Impact concret pour les entrepreneurs, startups et éditeurs
Si vous avez un site média, e-commerce avec blog, ou que vous vivez du trafic organique, cette enquête vous concerne au premier plan.
Scénario optimiste (condamnation forte) :
- Réequilibrage du trafic vers les éditeurs
- Retour sur investissement du contenu long
- Possibilité de monétiser directement son contenu auprès des IA
Scénario pessimiste (simple amende) :
- Accélération du déploiement des AI Overviews en Europe
- Mort progressive du SEO informationnel
- Nécessité de pivoter vers brand search, newsletters, apps, communautés privées
Comment se préparer dès aujourd’hui ?
Peu importe l’issue, voici les actions concrètes à mettre en place :
- Diversifier vos sources de trafic (newsletters, YouTube, LinkedIn, TikTok)
- Renforcer votre marque (brand search représente déjà 40 % des requêtes Google)
- Produire du contenu « non réplicable » par l’IA : témoignages, études de cas, avis d’experts, données propriétaires
- Expérimenter les formats qui échappent encore aux AI Overviews (PDF, images, outils interactifs)
- Préparer un plan B sans Google Search (spoiler : tout le monde devrait en avoir un en 2026)
Vers un internet plus équitable ou un ralentissement de l’IA européenne ?

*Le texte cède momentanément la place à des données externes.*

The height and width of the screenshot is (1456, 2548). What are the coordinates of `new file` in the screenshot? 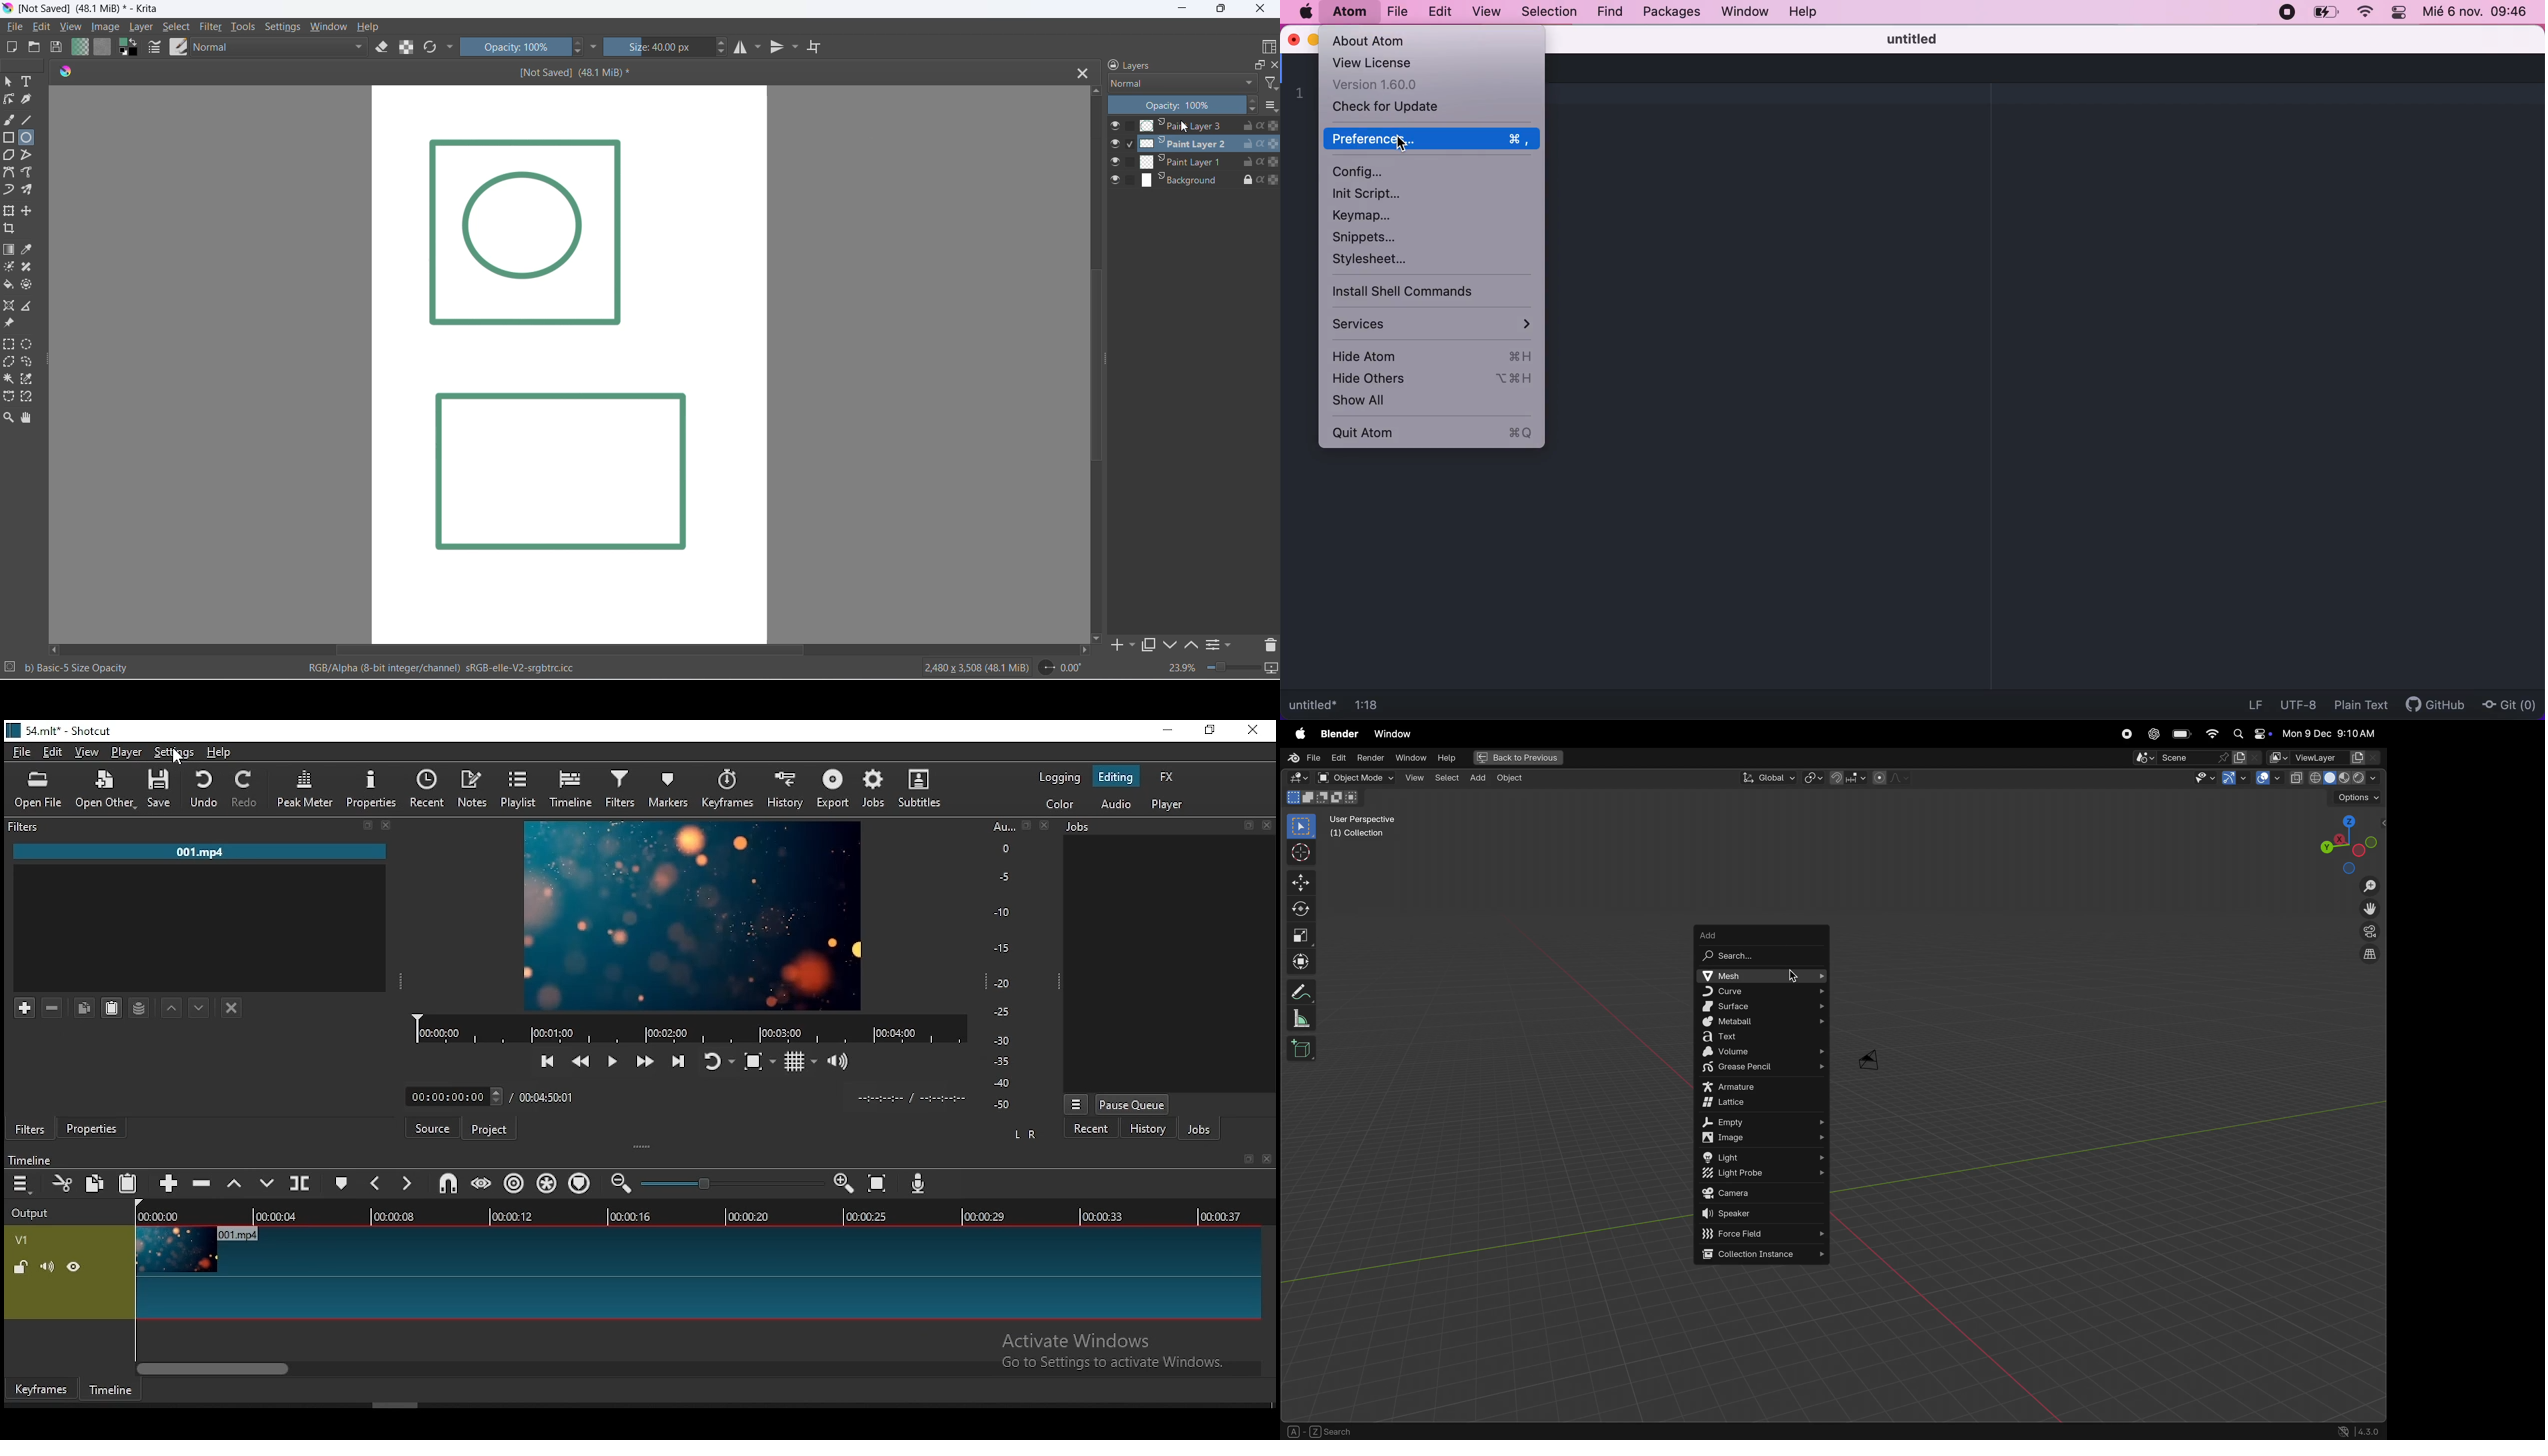 It's located at (15, 47). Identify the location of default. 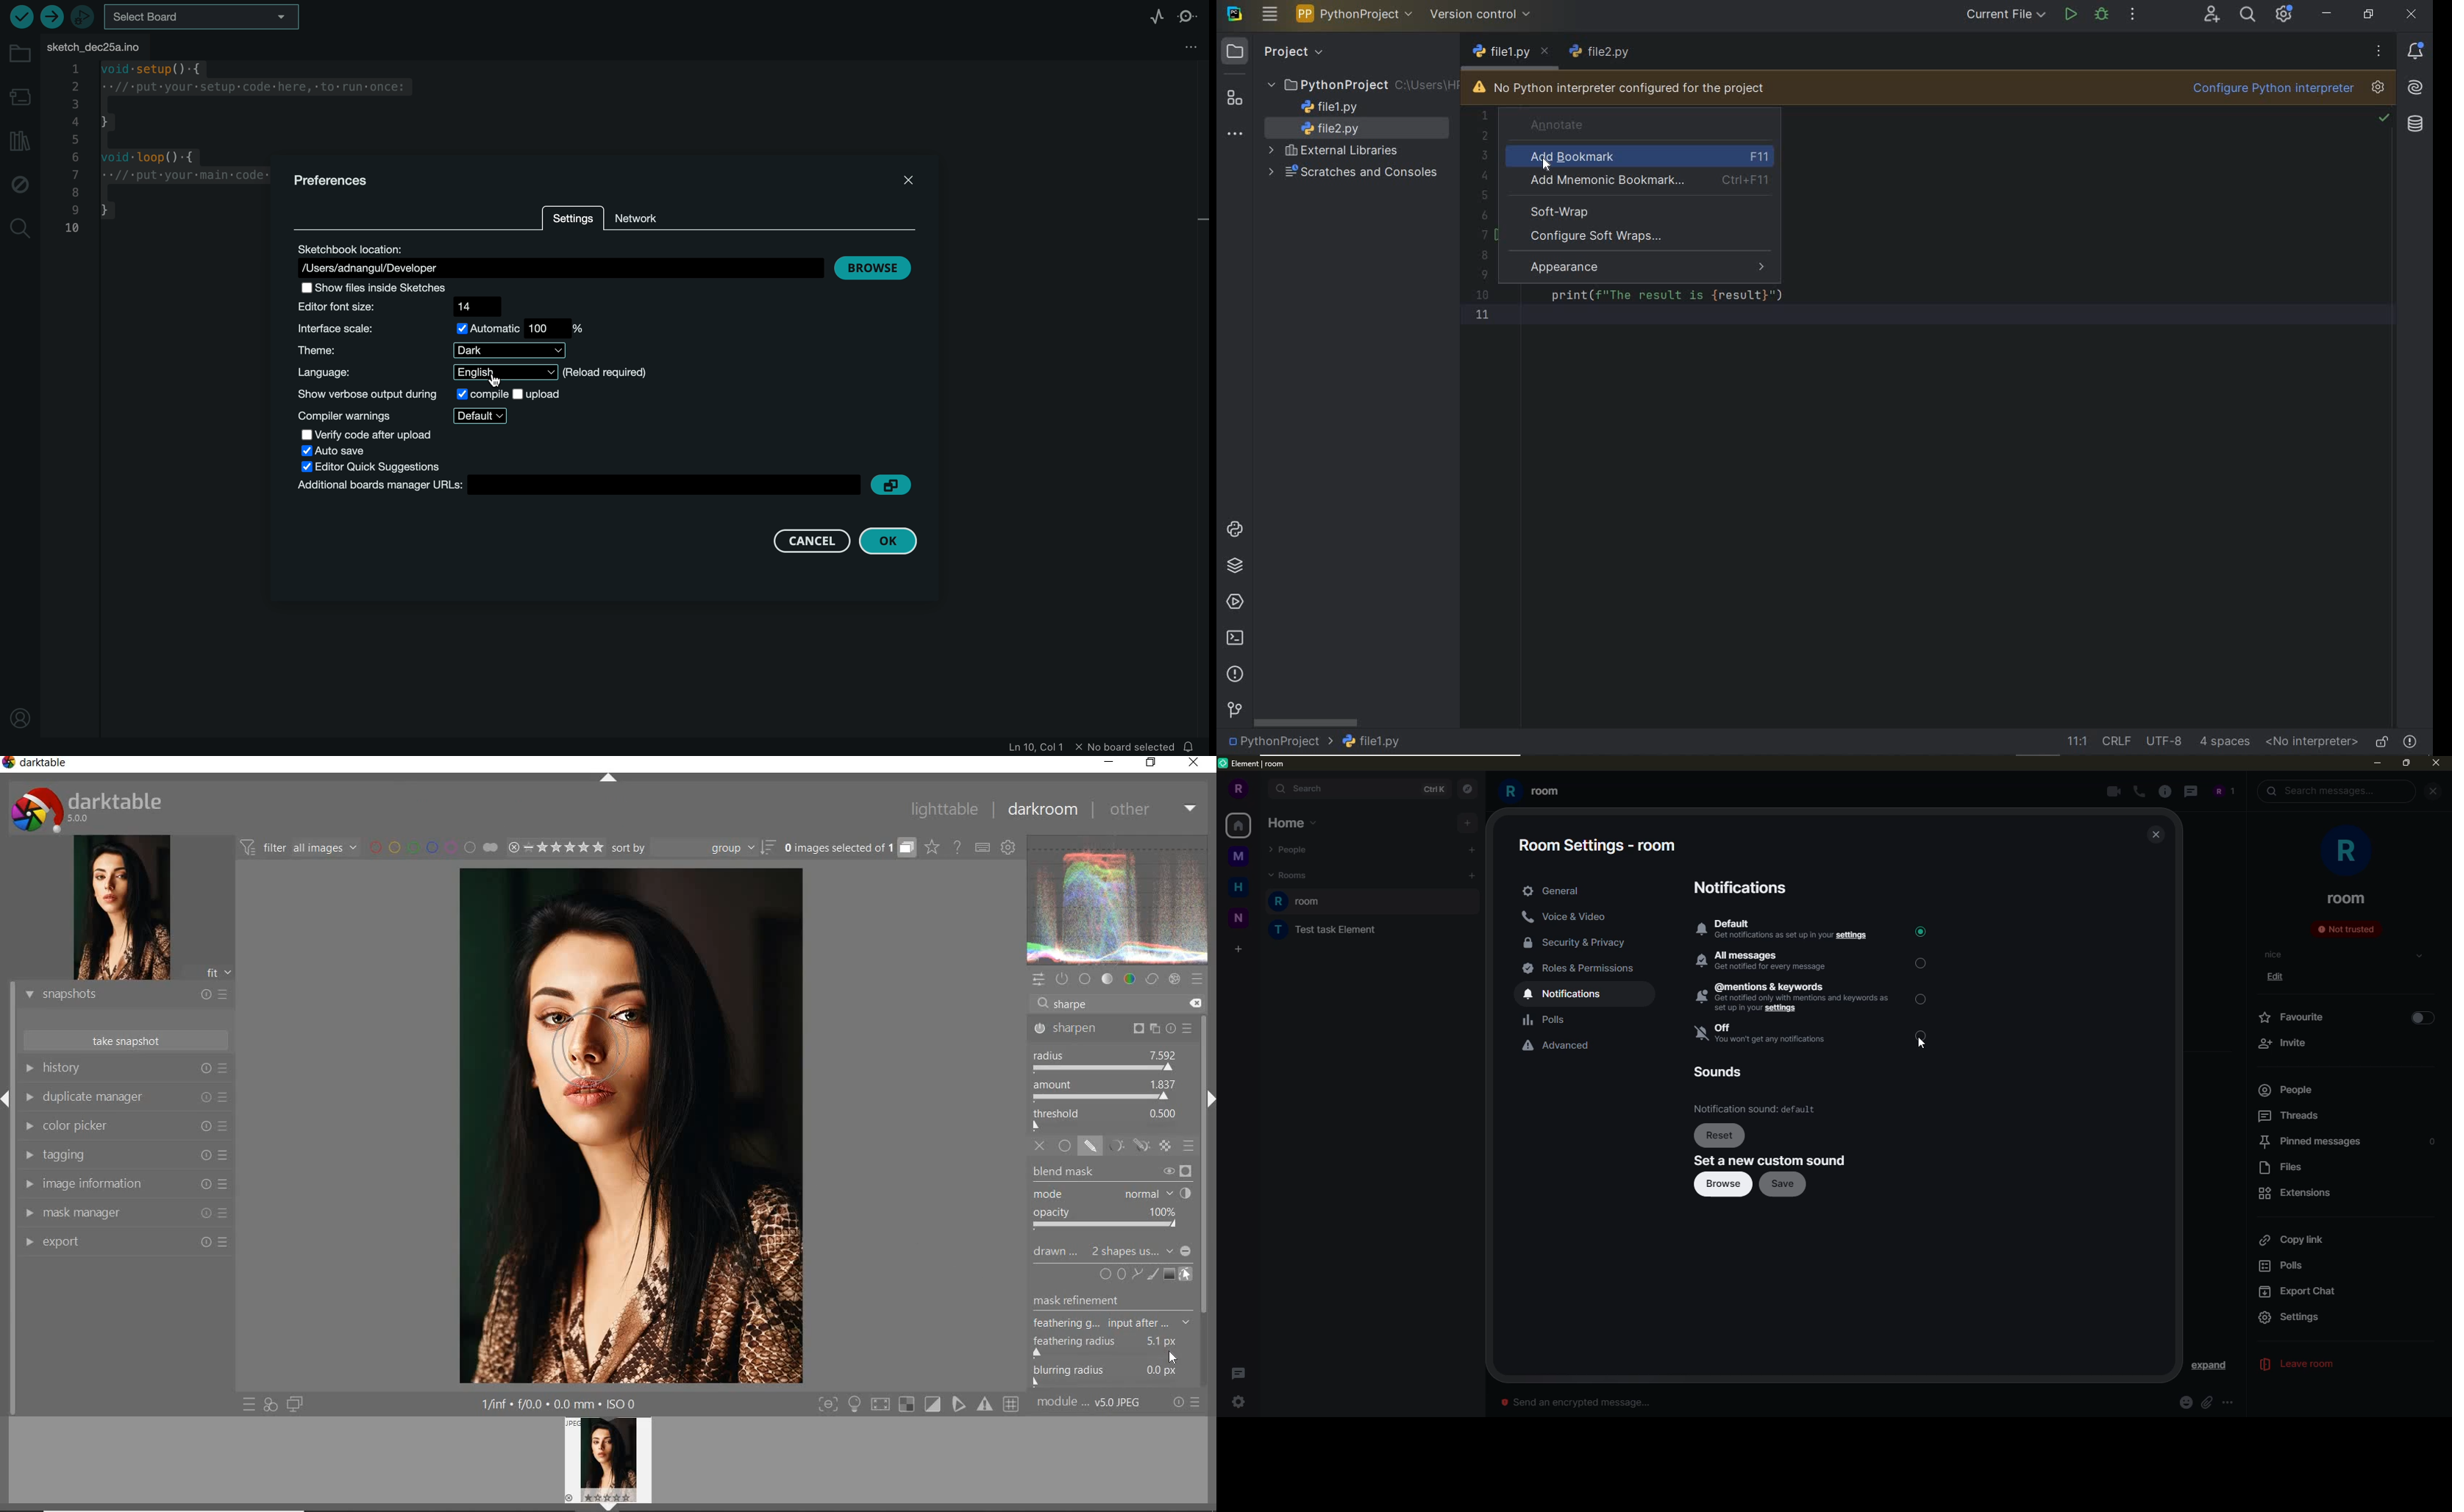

C’est la grande question. Certains y voient une chance unique de créer un web où la création de contenu reste rentable. D’autres craignent que trop de régulation ne pousse les géants américains à simplement désactiver leurs innovations en Europe.
Mais une chose est sûre : l’époque où une entreprise pouvait siphonner gratuitement la valeur créée par des millions de créateurs sans contrepartie est en train de se terminer.
Et vous ? Pensez-vous que l’Europe a raison de s’attaquer à Google sur ce terrain ? Ou risque-t-elle de nous faire prendre encore plus de retard dans la course à l’IA ?
L’avenir du web francophone se joue peut-être en ce moment même à Bruxelles.